What is asked: Extend the forum thread on efficient searching and sorting below, starting right after its last sentence.

Excerpt provided:

Soldat Forums Archive - Efficient searching (and sorting)

March 30, 2005, 7:40 am

Only way to go is the binary search, which means you have to sort your data... say you ahve 10000 items, if they are sorted, a binary search can find ANY element of the 10000 in only -14- tries compared toa sequential search which can take 10000 tries if what you are looking for is on the end (order lg(n) algorithm, versus sequential search with order n)

please see my post below

Vijchtidoodah

March 30, 2005, 7:45 am

Do you mind telling me what that means and why we need it on whatever it's for?

chrisgbk

March 30, 2005, 7:35 pm

First notes: I discuss complexity in "Big-O" notation. This is the order of magnitude of the complexity, not an actual value. n is used to refer to the size of the data. Something that takes n+10 steps has the same order of magnitude as something that takes n steps, O(n). lg(n) means the log to the base of 2 of n. ie: lg(1024) = 10, since 2^10 = 1024. lg(2048) = 11, since 2^11 = 2048.

The first topic to be covered is sorting, since it is the crucial component of an efficient sort. The sorting algorithm I will discuss is the merge sort algorithm. The way this algorithm works is you take an array and split and merge it so that it is sorted. NOTE: it's always easier to sort as you add elements as opposed to just adding and then sorting. See below.

Example of merge sort
[code]
[6 7 8 3 4 2]
\ split /
[6 7 8] [3 4 2]
\ split / \ split /
[6] [7 8] [3] [4 2]
\split/ \split/
[6] [7] [8] [3] [4] [2]
\merge/ \merge/
[6] [7 8] [3] [2 4]
\merge/ \merge/
[6 7 8] [2 3 4]
\merge/
[2 3 4 6 7 8]
[/code]

Time complexity of merge sort = O(n * lg(n))
This merge sort code is efficient memory wise.
[code]
procedure mergeSort (array[] arrayToBeSorted)
mergeSortAscending(arrayToBeSorted, 0, length of array)
end procedure

procedure mergeSortAscending(array[] arrayToBeSorted, low, high)
if (high - low) > 1
split = (high + low)/2
(NOTE: use integer division that rounds down, ie: 1/2 = 0, 2/2 = 1, 3/2 = 1
mergeSortAscending(arrayToBeSorted, low, split)
mergeSortAscending(arrayToBeSorted, split, high)
arrayToBeSorted = mergeAscending(arrayToBeSorted, low, high, split)
end if
end procedure

procedure mergeAscending(array[] arrayToBeMerged, low, high, split) returns array[]
array[] firstPart = copy elements of arrayToBeMerged from low to split

firstIndex=low, secondIndex=split, targetIndex=low
loop while firstIndex <= (split - low) and secondIndex <= (high - split)
if element in firstPart at firstIndex < element in arrayToBeMerged at secondIndex
set element in arrayToBeMerged at targetIndex to element in firstPart at firstIndex
increment targetIndex by 1
increment firstIndex by 1
else
set element in arrayToBeMerged at targetIndex to element in arrayToBeMerged at secondIndex
increment targetIndex by 1
increment secondIndex by 1
end if
end loop
return arrayToBeMerged
end procedure
[/code]
If you keep your data sorted and you want to add an element, it's better insert it at the correct place. To do this, you simply go through your array until you find an element thats greater than the element you want to add, and insert it before it. ex: [1 2 3 5 6] insert 4, compare 1, 2, 3, 5, 5 is greater than 4, so insert it before 5. Time complexity of insertion is O(n), so it's easy to see that staying sorted from the beginning is MUCH better. (Here's something for you to try: try to adapt the binary search to find the proper place to add an element. Then your new binary insertion beomes O(lg(n)). Quite speedy ;))

Records of word and element locations
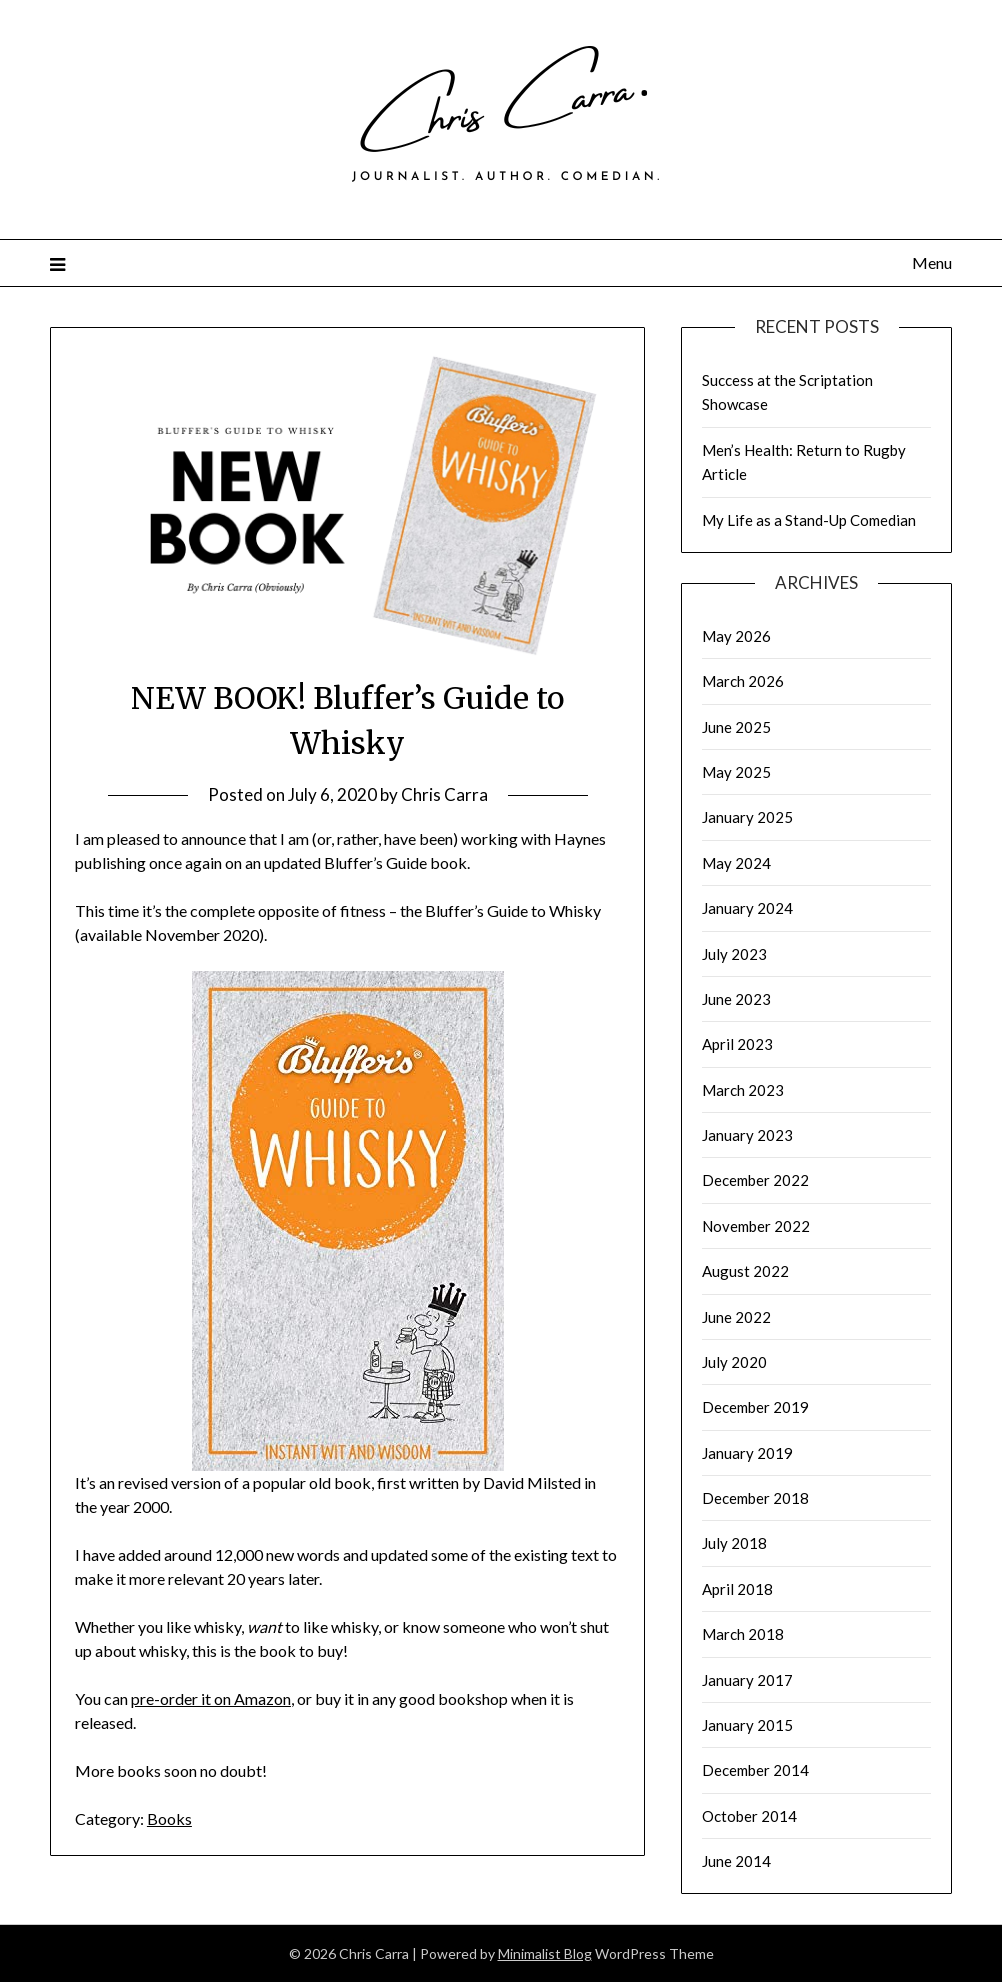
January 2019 (747, 1453)
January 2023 (747, 1135)
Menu (932, 262)
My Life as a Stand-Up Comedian (809, 520)
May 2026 (736, 636)
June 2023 (736, 999)
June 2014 (736, 1861)
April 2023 (737, 1044)
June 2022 (736, 1317)
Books (169, 1818)
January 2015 (747, 1725)
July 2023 (734, 954)
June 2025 (736, 727)
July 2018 (734, 1543)
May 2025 (736, 772)
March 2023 (743, 1090)
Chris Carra (444, 794)
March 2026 (743, 681)
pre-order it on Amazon (211, 1698)
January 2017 (747, 1680)
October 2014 (749, 1816)
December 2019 (755, 1407)
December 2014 (755, 1770)
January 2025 (747, 817)
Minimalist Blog (545, 1953)
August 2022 (745, 1271)
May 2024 (736, 863)
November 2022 (756, 1226)
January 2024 (747, 908)
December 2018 (755, 1498)
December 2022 (755, 1180)
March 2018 (743, 1634)
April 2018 (737, 1589)
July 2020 (734, 1362)
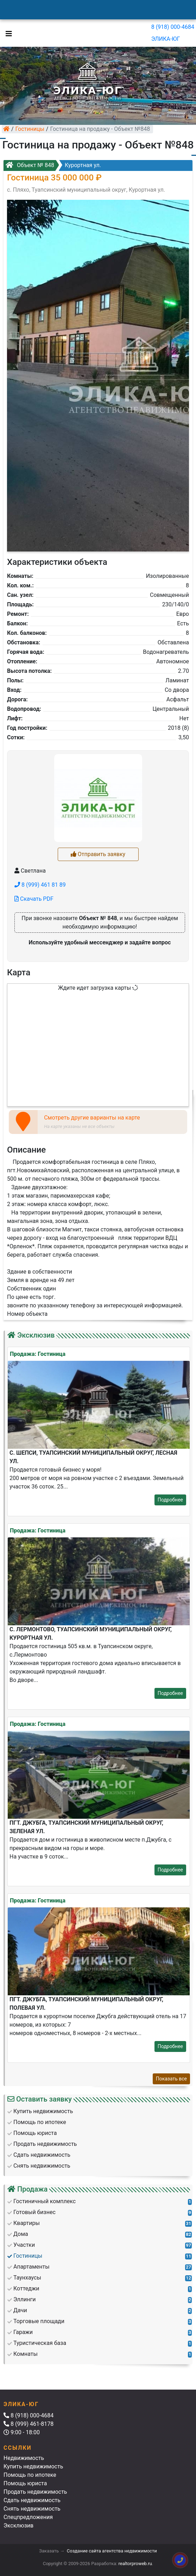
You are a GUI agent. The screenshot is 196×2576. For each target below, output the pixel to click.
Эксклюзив (18, 2525)
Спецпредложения (28, 2517)
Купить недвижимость (33, 2466)
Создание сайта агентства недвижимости (112, 2550)
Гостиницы (29, 129)
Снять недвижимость (32, 2508)
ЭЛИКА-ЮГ (165, 39)
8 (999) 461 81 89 (40, 884)
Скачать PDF (33, 898)
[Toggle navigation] (7, 33)
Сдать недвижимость (32, 2500)
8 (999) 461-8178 (28, 2424)
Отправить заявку (98, 854)
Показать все (171, 2078)
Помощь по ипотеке (30, 2475)
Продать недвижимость (35, 2491)
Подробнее (170, 1500)
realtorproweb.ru (135, 2563)
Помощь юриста (25, 2483)
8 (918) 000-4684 (172, 27)
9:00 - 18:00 (22, 2432)
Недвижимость (24, 2458)
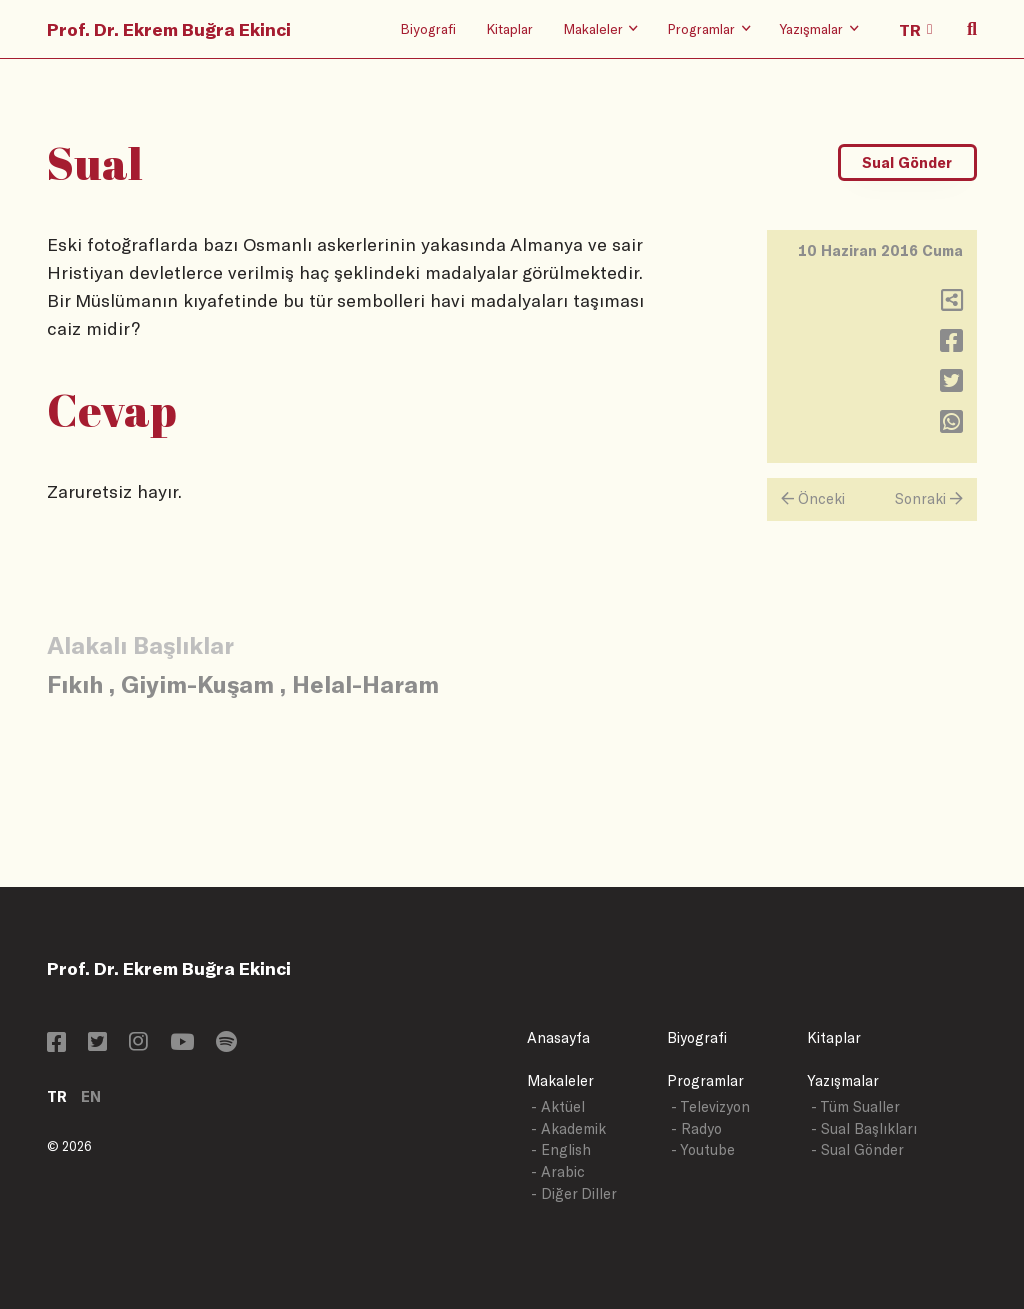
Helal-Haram (365, 683)
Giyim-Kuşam (197, 683)
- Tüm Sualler (855, 1106)
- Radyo (696, 1128)
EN (91, 1096)
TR (57, 1096)
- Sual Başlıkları (864, 1128)
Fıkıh (75, 683)
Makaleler (560, 1080)
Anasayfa (558, 1037)
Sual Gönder (907, 162)
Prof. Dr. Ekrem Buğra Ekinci (169, 29)
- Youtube (703, 1149)
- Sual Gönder (857, 1149)
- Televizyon (710, 1106)
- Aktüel (558, 1106)
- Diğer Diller (574, 1193)
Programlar (705, 1080)
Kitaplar (509, 28)
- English (561, 1149)
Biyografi (428, 28)
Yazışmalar (843, 1080)
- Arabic (558, 1171)
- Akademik (568, 1128)
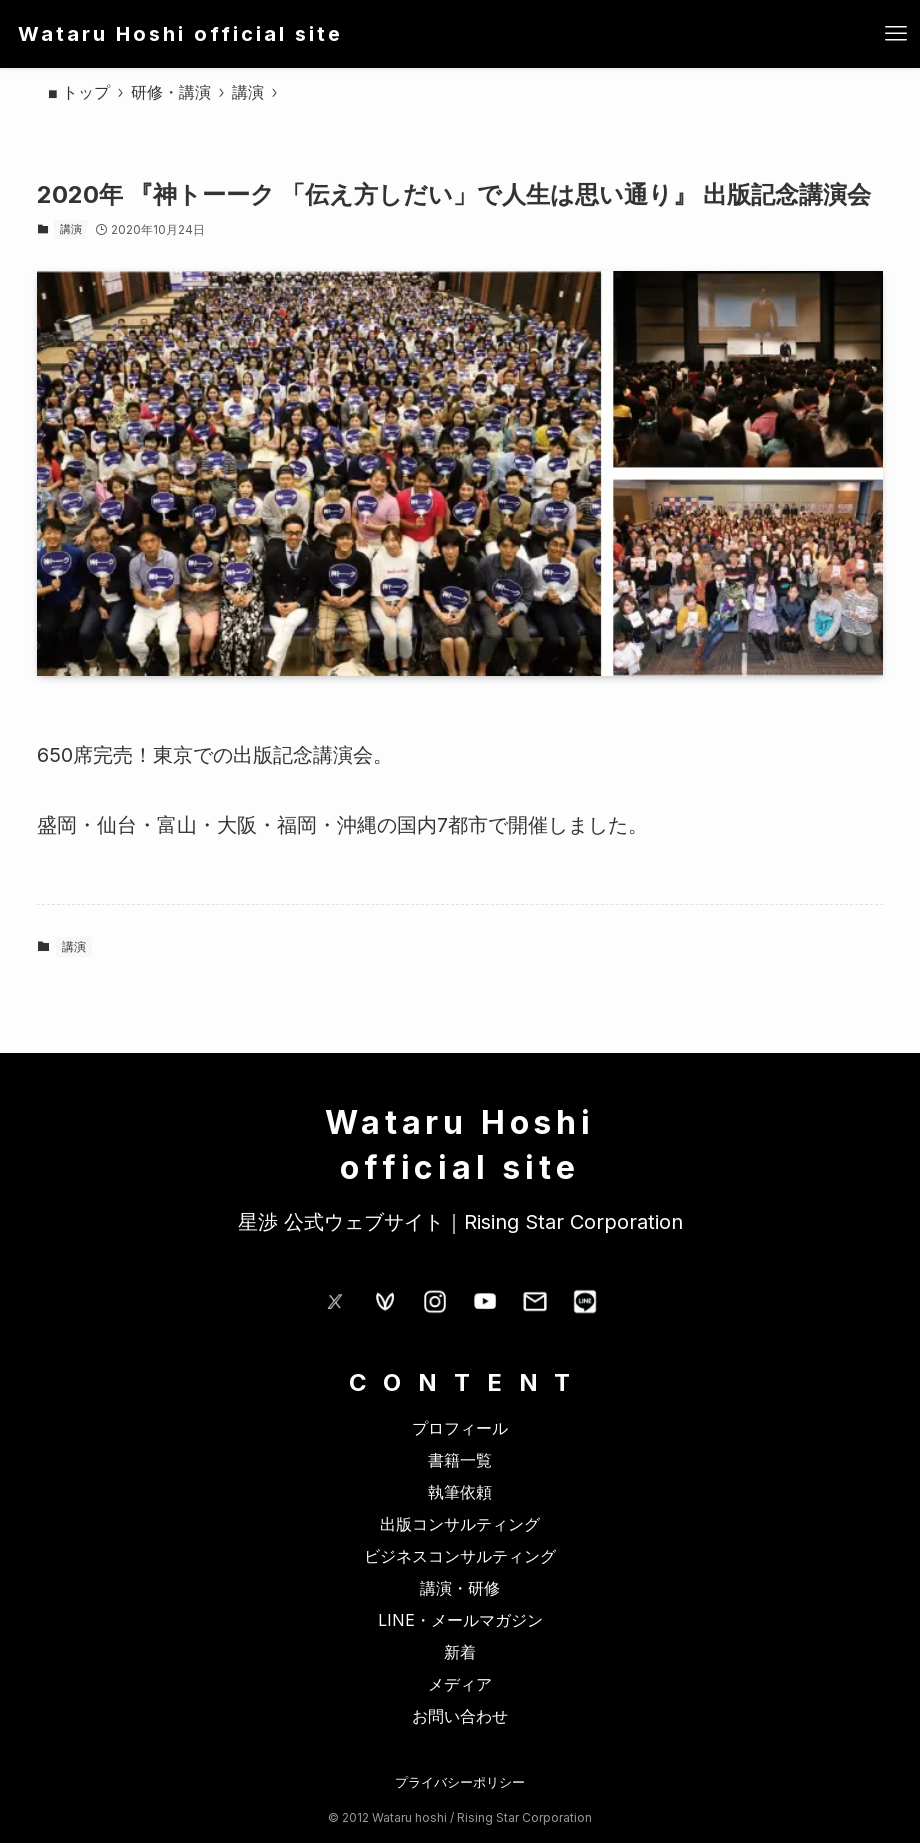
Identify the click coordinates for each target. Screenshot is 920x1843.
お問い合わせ (460, 1716)
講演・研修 (460, 1588)
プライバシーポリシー (460, 1782)
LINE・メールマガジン (460, 1620)
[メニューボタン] (896, 34)
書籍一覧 (460, 1460)
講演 (71, 229)
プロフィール (460, 1428)
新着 (460, 1652)
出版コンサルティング (460, 1524)
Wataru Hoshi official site (180, 34)
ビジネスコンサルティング (460, 1556)
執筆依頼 (460, 1492)
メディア (460, 1684)
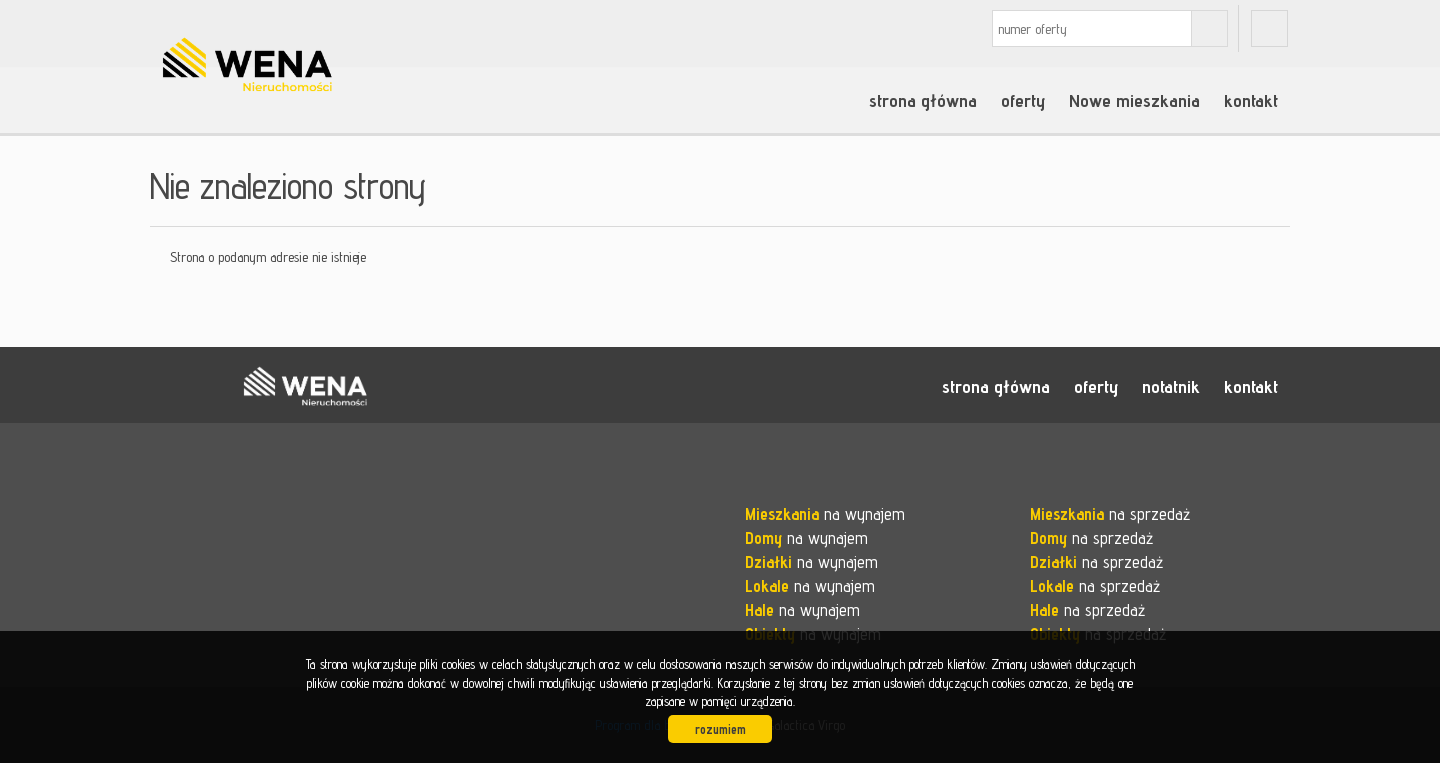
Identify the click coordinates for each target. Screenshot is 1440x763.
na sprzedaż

Expected answer:
Now, onto searching.

With the binary search algorithm, 50% of your searchspace +1 is cut out in each pass. So say you had 10,000 elements. After 1 comparison, you only have to check within 4999 elements. After the 2nd pass, you only have 2499 elements. And so on. Time complexity of binary search is O(lg(n))
[code]
procedure binarySearch(array[] arrayToSearch, key) returns index of match
found = -1
low = 0
high = length of array
loop while found == -1 and low <= high
guess = (high + low) / 2 (see note in merge sort on integer division)
if element in array at guess = key
found = guess
else if element > key
high = guess - 1
else
low = guess + 1
end if
end loop
return found
end procedure

[/code]

This has many possible uses, can be used for virtually anything, just thought I would share. :) And apologies if any errors exist in my psuedo code, try implementing it and tell me if it crashes >.>

FliesLikeABrick

March 30, 2005, 7:56 pm

thanks chrisgbk, but i already know what binary searching and sorting is all about :P

I'm not sure when i talked to you and why you left this link for me in IRC, but uhm.... thanks?(see edit)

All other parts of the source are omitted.